Cristina Fernández a su llegada al aeropuerto Jorge Newbery, el lunes, en Buenos Aires. Foto: Juan Mabromata

El regreso

La ex presidenta Cristina Fernández fue recibida por una multitud en Buenos Aires.

Desde su salida de la presidencia, Cristina Fernández ha pasado la mayor parte del tiempo en Santa Cruz, se ha comunicado por teléfono con la gente de su partido, el Frente para la Victoria, y ha hecho algunas publicaciones en redes sociales. Esto cambió ayer: la ex mandataria viajó a Buenos Aires, donde deberá declarar hoy ante la Justicia. En cada uno de los trayectos del viaje, Fernández fue recibida por cientos de militantes.

En El Calafate, el viaje en auto desde la casa de Fernández al aeropuerto de Santa Cruz fue acompañado por una caravana de autos. A su paso, la gente sacudía banderas argentinas o mostraba fotos de ella con el ex presidente Néstor Kirchner. También a bordo del avión Fernández recibió pedidos para sacarse selfies y dar autógrafos.

Al llegar a Aeroparque, en Buenos Aires, la ex presidenta fue recibida por unas 5.000 personas, según la seguridad del lugar, o unas 30.000, de acuerdo con La Cámpora. Decenas de agrupaciones se congregaron allí para recibirla con cánticos como “Llegó la jefa, la puta que los parió” y “Vamos a volver”. Fernández se acercó a los militantes y saludó a algunos de los que estaban apretados contra las vallas, antes de partir rumbo a su apartamento en Recoleta, donde pasó la noche. También allí fue recibida por decenas de personas con banderas, fotografías y cánticos, a las que saludó desde el balcón.

Esas movilizaciones fueron una previa de las que se esperan para hoy, para acompañar a Fernández a declarar ante la Justicia por una causa vinculada con la venta de dólares a futuro. “Esta es una causa política, por lo tanto, la respuesta debe ser política”, dijo el líder del Partido Justicialista en Buenos Aires, Fernando Espinoza, antes de convocar a “empresarios, comerciantes, trabajadores, profesionales, juventud, sectores de la cultura y la educación” a movilizarse hoy para estar junto a su “querida ex presidenta”.

El ex ministro de Economía Axel Kicillof ya tuvo que declarar por esta misma causa, ayer, y lo hizo acompañado de varios militantes. Kicillof eligió no responder las preguntas del juez, presentó una carta en la que criticaba su conducción de la investigación y, ya fuera de los tribunales, aseguró que se trata de “una denuncia política armada” que “busca enjuiciar una política económica”.

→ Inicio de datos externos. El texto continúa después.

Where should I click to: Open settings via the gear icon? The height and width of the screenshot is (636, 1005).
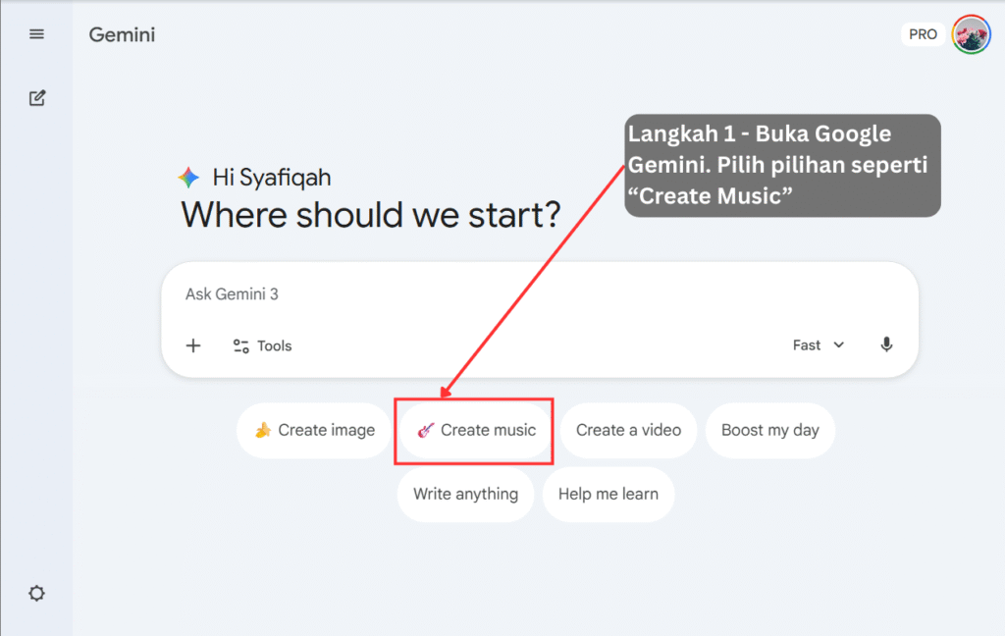point(37,594)
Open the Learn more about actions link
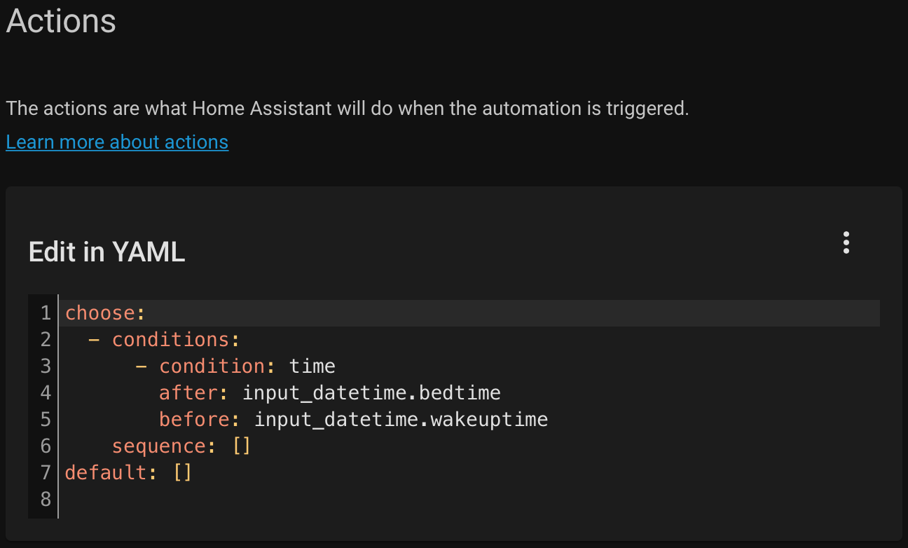908x548 pixels. pyautogui.click(x=116, y=142)
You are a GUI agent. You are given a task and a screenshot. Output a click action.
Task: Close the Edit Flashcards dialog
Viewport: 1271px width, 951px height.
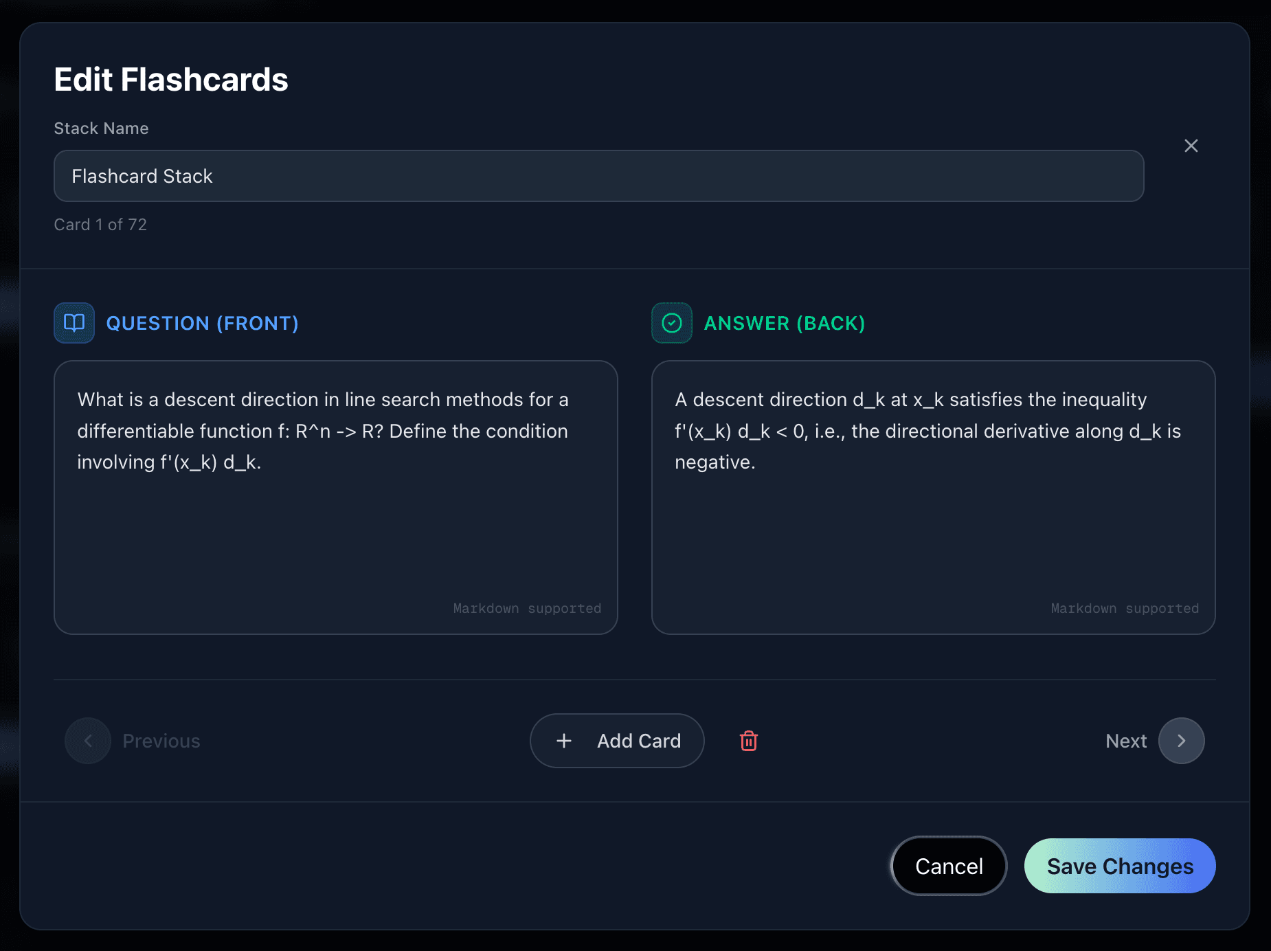[1191, 146]
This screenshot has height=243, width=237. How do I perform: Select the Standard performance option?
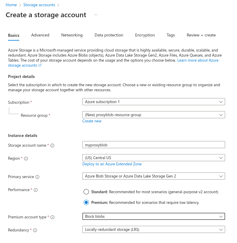86,192
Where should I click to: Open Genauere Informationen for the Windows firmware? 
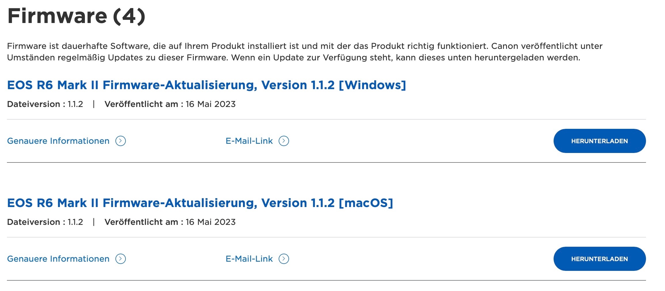pos(58,141)

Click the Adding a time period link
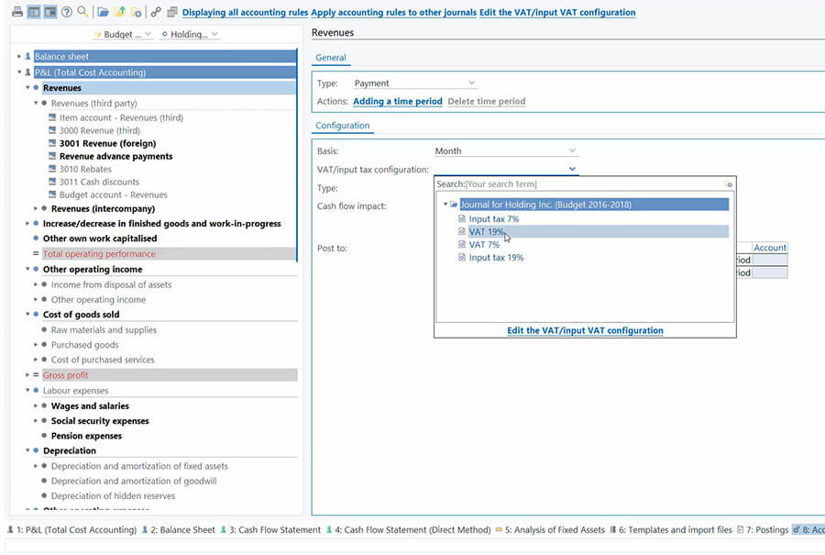click(397, 101)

La investigación, que es llevada adelante por el juez Claudio Bonadio, busca determinar si Fernández, Kicillof, el ex presidente del Banco Central Alejandro Vanoli y otros indagados cometieron el delito de defraudación contra la administración pública. La denuncia surgió a raíz de una denuncia presentada por Cambiemos, la alianza electoral de Mauricio Macri, después de las elecciones y antes de la asunción de la actual administración. El principal argumento es que el gobierno de Fernández vendía dólares a futuro a determinado precio sabiendo que este subiría por la liberación de las restricciones a la venta y compra de dólares que llevaría adelante Macri cuando comenzara a gobernar. Esta diferencia de precios le generó un perjuicio al Banco Central, que debe asumir la pérdida.

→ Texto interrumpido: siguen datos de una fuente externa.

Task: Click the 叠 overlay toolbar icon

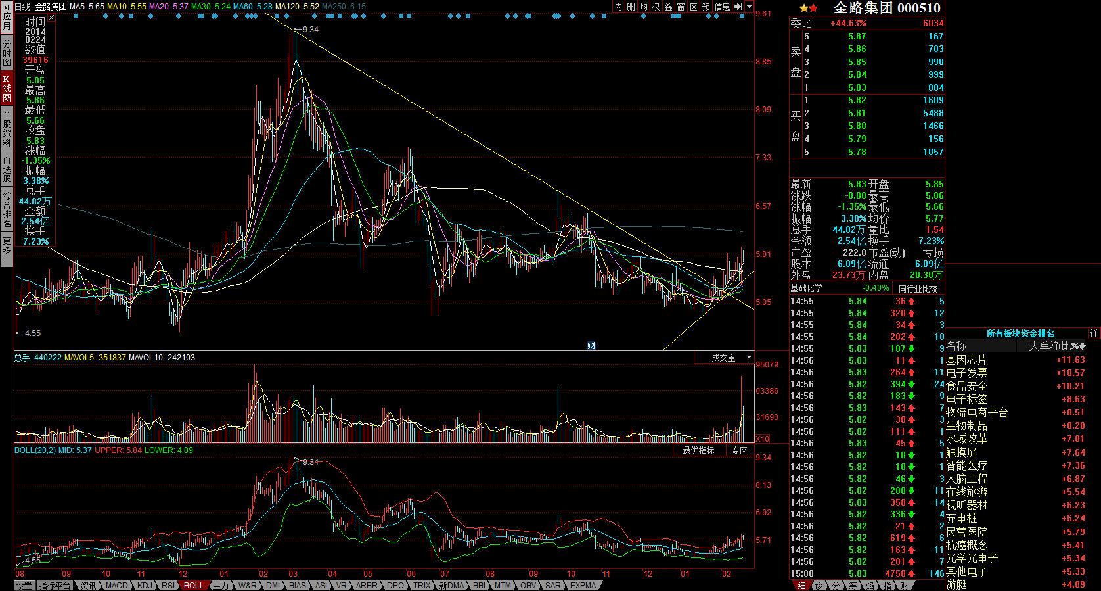Action: 668,7
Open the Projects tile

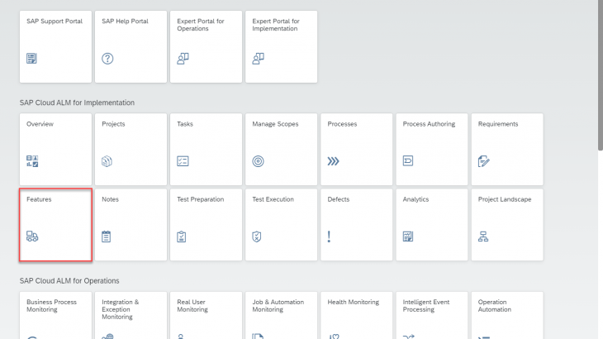pyautogui.click(x=131, y=149)
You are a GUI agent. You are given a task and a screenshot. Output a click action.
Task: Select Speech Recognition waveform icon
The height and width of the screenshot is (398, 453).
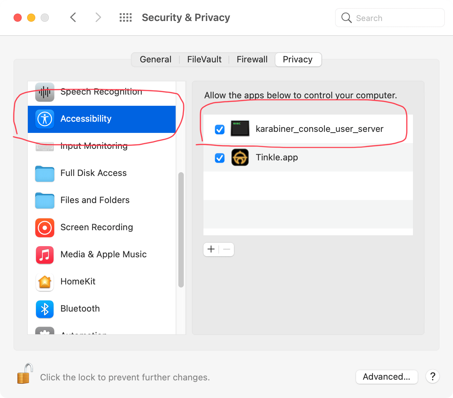coord(45,92)
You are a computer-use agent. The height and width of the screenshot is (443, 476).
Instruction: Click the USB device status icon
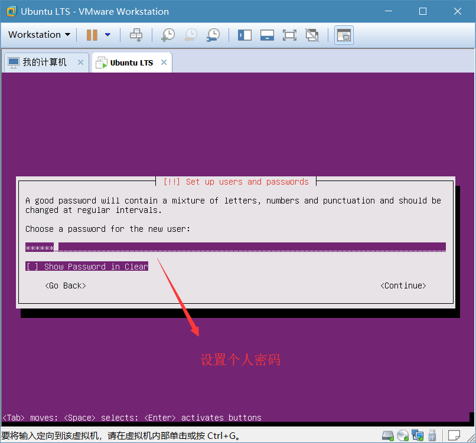(432, 436)
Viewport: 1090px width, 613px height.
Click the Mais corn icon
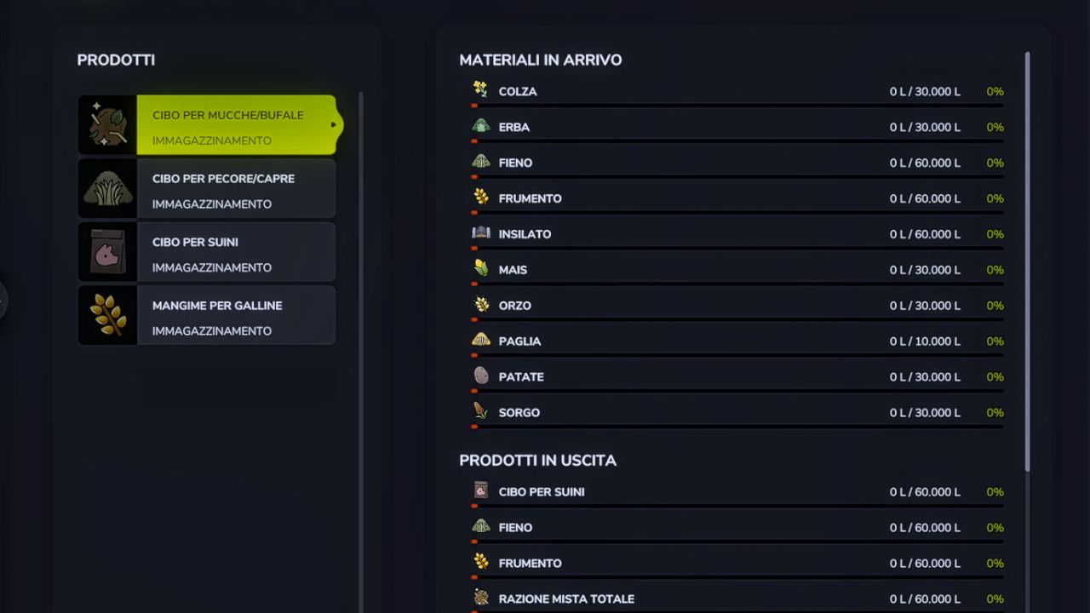[x=481, y=269]
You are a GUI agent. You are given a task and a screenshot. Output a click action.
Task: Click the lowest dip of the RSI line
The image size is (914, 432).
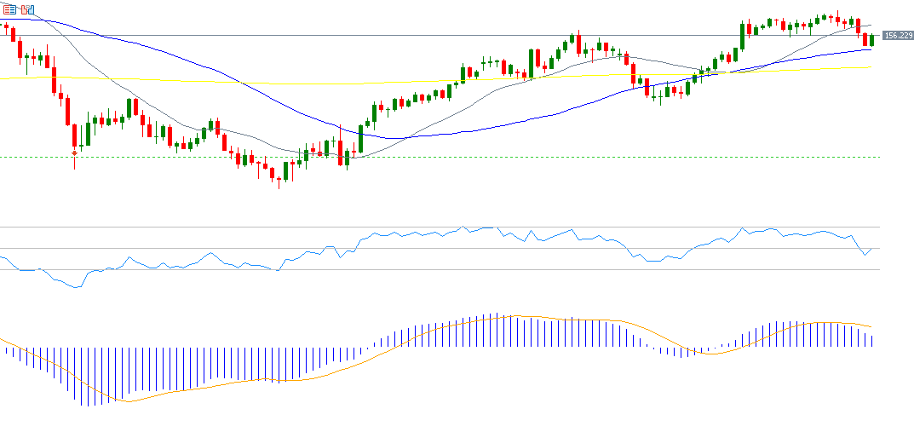tap(77, 287)
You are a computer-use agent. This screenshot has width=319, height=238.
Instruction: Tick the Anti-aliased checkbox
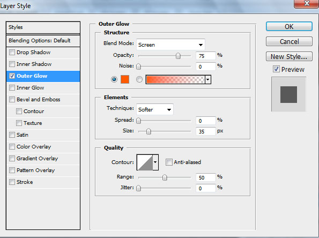[169, 162]
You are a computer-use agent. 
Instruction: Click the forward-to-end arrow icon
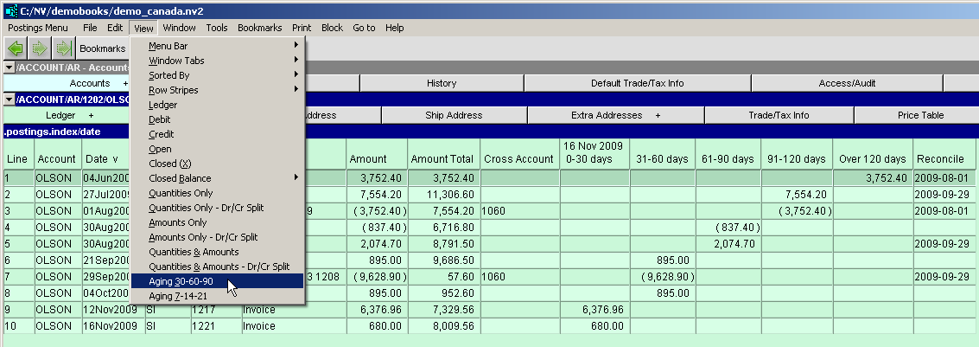pos(63,48)
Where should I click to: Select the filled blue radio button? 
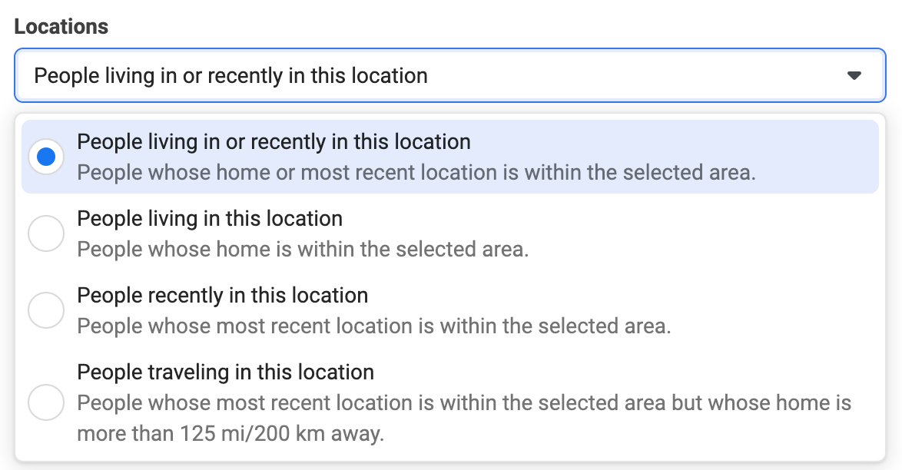tap(46, 157)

La investigación fue puesta en duda incluso desde la Justicia: la Cámara Federal evaluó la continuidad de Bonadio al frente de la causa a partir de una denuncia presentada por los abogados de otro de los indagados de la causa, el ex director del Banco Central Pedro Biscay, quienes argumentaban que el juez había dificultado el trabajo de la defensa de los indagados en el proceso. La Cámara Federal ratificó a Bonadio en la causa, pero en el fallo dice que “habrá de encomendarse” al juez que “procure otorgar una rápida y regular respuesta a los requerimientos que se le formulen” y que “notifique sus decisiones en debido tiempo y forma, evitando generar en el ánimo de las partes incertidumbre”.